Fig 1b: It looks like the proposed method performs the worst on this experiment.

Sec 4.2: The authors should have compared using a control variate in addition to LdGrad, which is the method of Paisley, et al. without a control variate. It seems like a very relevant aspect of the Paisley, et al. paper is being deliberately ignored in these experiments. For example, the variance of LdGrad is much larger than LeGrad, but that was acknowledged as typically the case in previous work, which is why straightforward control variates have been used.

Fig 2c: The proposed algorithm is converging much more slowly. This seems to defeat the purpose of the method.

Comment: The paper refers to this in several places as a "stochastic variational inference" algorithm. While it is stochastic and variational inference, that expression has been established to mean something very different from what is being done here. While this is a stochastic optimization approach to variational inference, it should be shortened to something else.
Q2: Please summarize your review in 1-2 sentences
The authors propose a stochastic gradients method for intractable VI objectives. The main contribution of the paper is unclear to me and the comparisons are somewhat weak and not entirely representative of what has been proposed in this area.

Author Feedback
Author Feedback
Q1:Author rebuttal: Please respond to any concerns raised in the reviews. There are no constraints on how you want to argue your case, except for the fact that your text should be limited to a maximum of 5000 characters. Note however, that reviewers and area chairs are busy and may not read long vague rebuttals.
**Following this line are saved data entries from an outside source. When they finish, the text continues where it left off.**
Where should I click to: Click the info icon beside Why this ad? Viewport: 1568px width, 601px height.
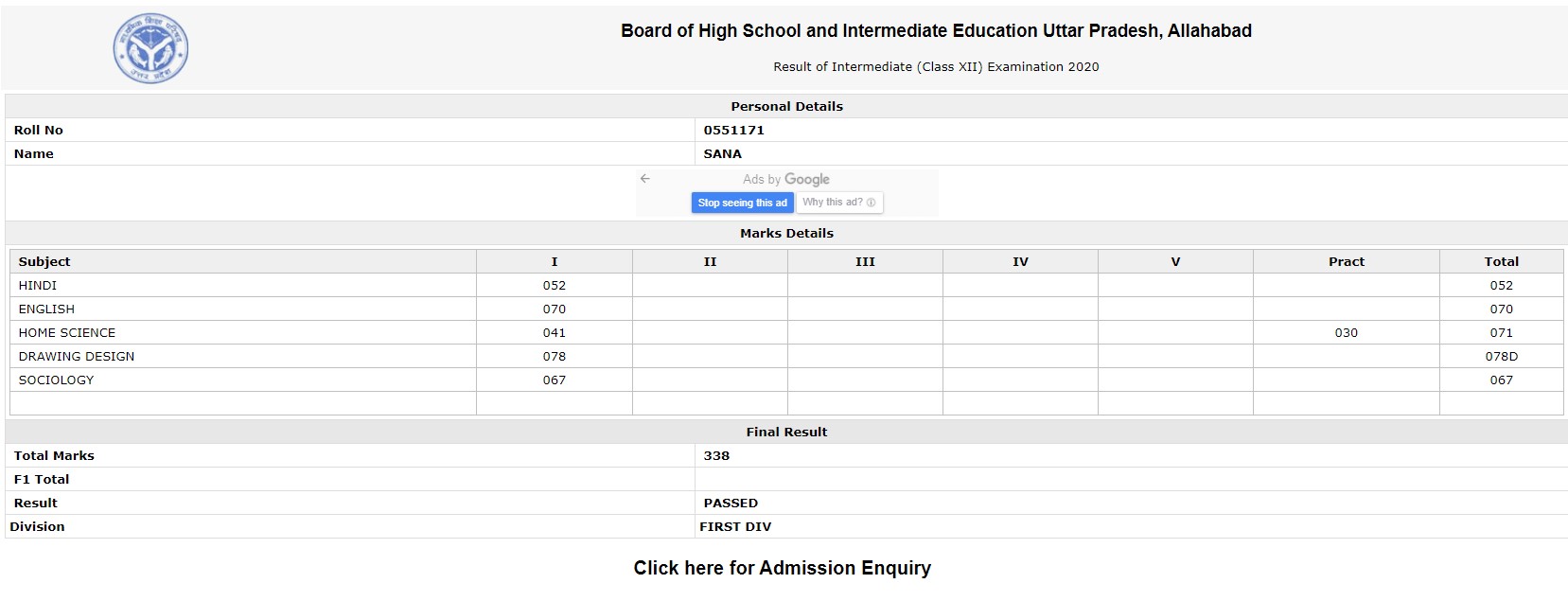[x=871, y=203]
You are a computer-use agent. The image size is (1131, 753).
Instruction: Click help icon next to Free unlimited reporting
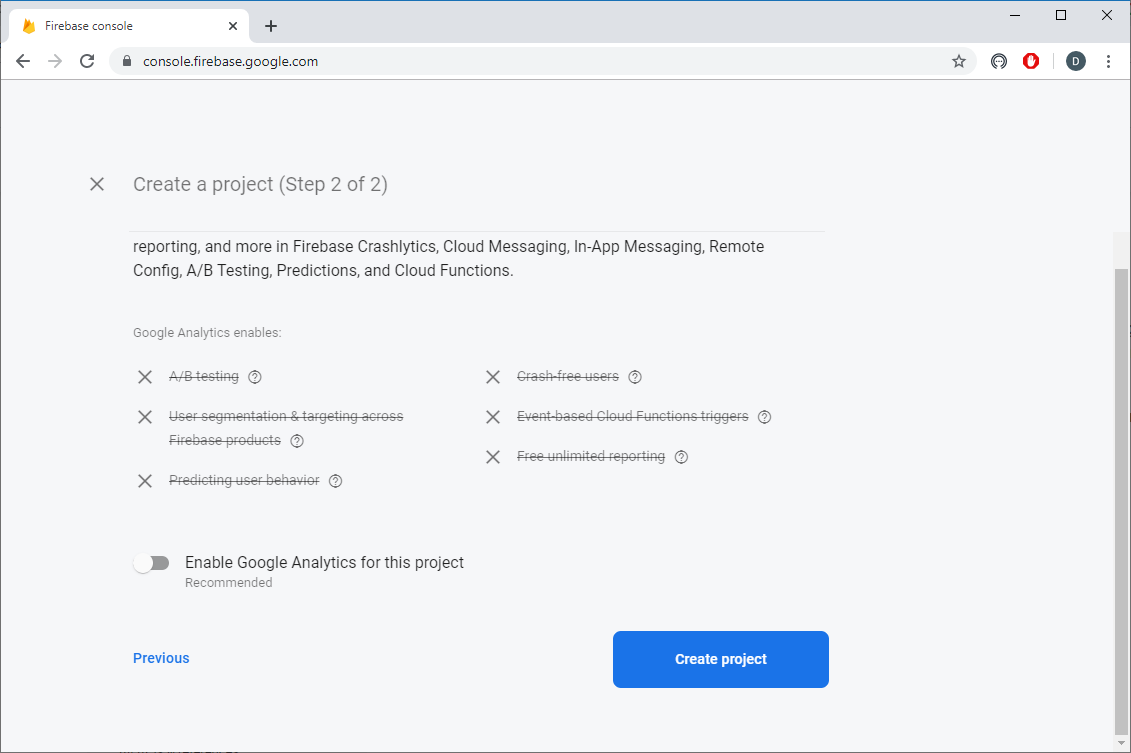(x=681, y=457)
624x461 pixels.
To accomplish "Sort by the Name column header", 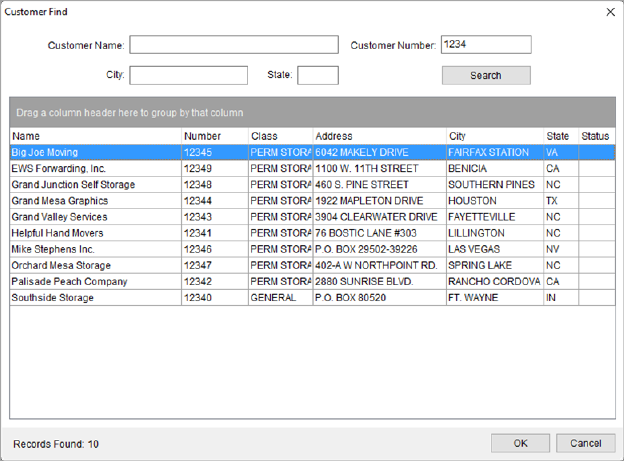I will tap(95, 136).
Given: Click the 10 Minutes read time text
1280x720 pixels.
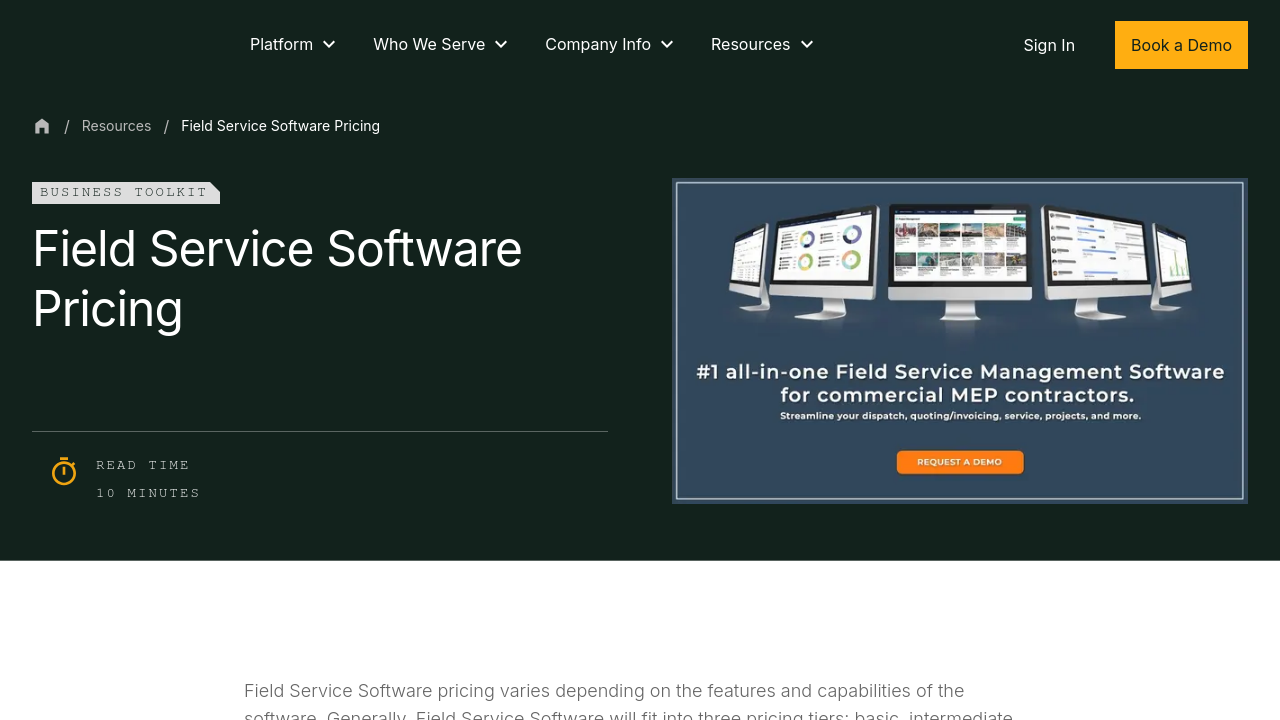Looking at the screenshot, I should click(x=148, y=493).
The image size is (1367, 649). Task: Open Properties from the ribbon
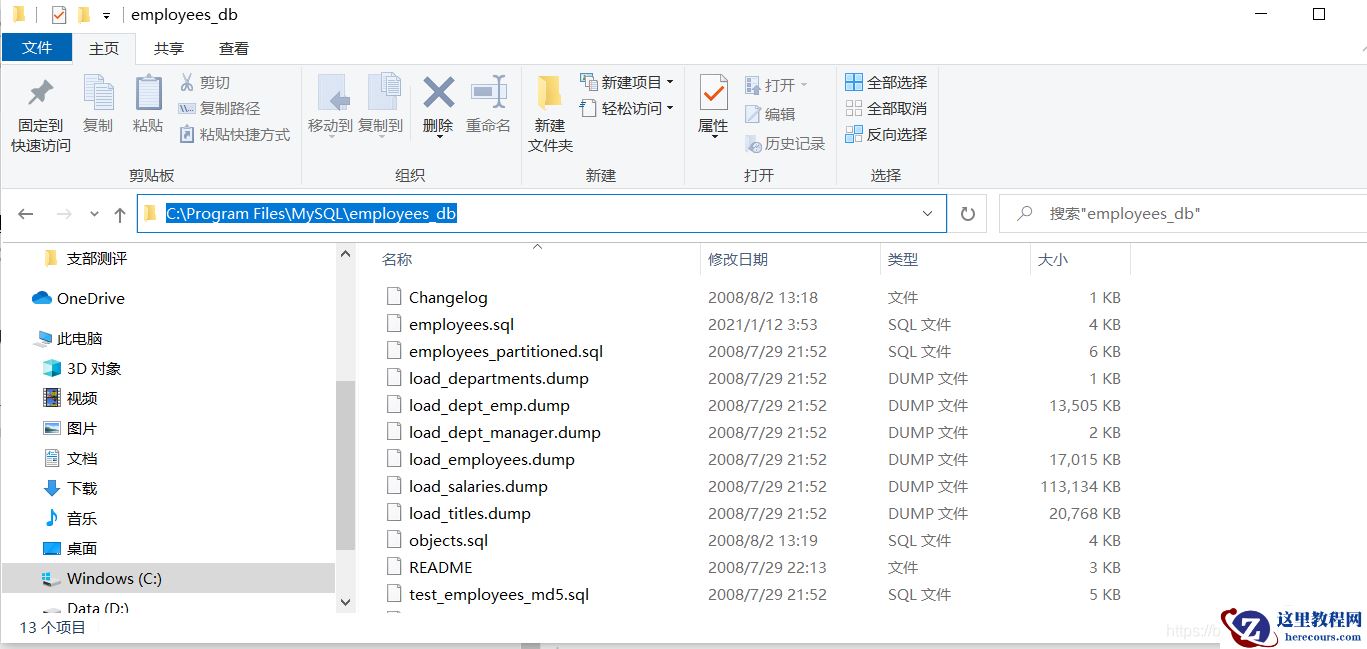coord(713,95)
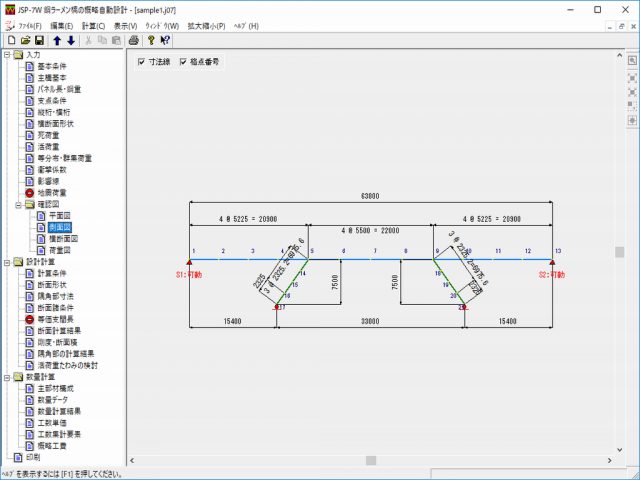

It is in your own interest to be concise and to the point.
We are grateful to all reviewers for their comments and we will address them in the updated version of the paper. Next, we wish to give some important clarifications regarding the novelty of our method (as compared to Paisley et al. (2012)) and the specific LdGrad method that we used in the comparisons.

This proposal is different from Paisley et al. (2012) in that
a) it performs exact marginalization over some random variables when computing the unbiased approximation of the gradient
b) the random variables over which exact marginalization is performed are different for each component of the gradient
c) for each gradient component, the random variable that has the largest influence on it, is the one exactly marginalized out
This is a concrete marginalization strategy that adds little overhead and reduces variance by sampling where it matters most. The samples in Paisley et al. (2012) are uniform/global samples that do not follow the above strategy.

A very important clarification: LdGrad is *not* the method of Paisley, et al. without a control variate. The LdGrad method we implemented is based on the eq. (8) in the paper "Tim Salimans and David A. Knowles. On Using Control Variates with Stochastic Approximation for Variational Bayes and its Connection to Stochastic Linear Regression, January 2014." We mentioned this in our paper in lines 246 (footnote 1) and line 350. This method uses variance reduction from a regression perspective and works similarly to a typical use of control variates (the derivative of log q(x) signal is centered which results in significant variance reduction in the stochastic gradient). Without this variance reduction process the LdGrad method (i.e. implemented naively based on the estimate from eq (5) in our submitted paper) does not work at all as the gradients have extremely high variance. We want to further clarify that we have implemented this particular version of LdGrad from Salimans and Knowles because it is both black-box and scalable (it scales linearly with the dimensionality of the latent variables/parameters), so that it is comparable to the generality and scope of our method which is also black-box and has linear complexity. Of course other versions of LdGrad, such the one originally proposed by Paisley et. al., are possible but they are not so "black-box" because use control variate functions that depend on the probabilistic model at hand, i.e. the user (who might not be an expert) needs to design these functions in a per-model basis which can be a very difficult task.

So we hope that the above clarifies the fact that **we do use variance reduction within LdGrad (otherwise this method cannot work in practice)** and we will update the paper accordingly to make this point clear.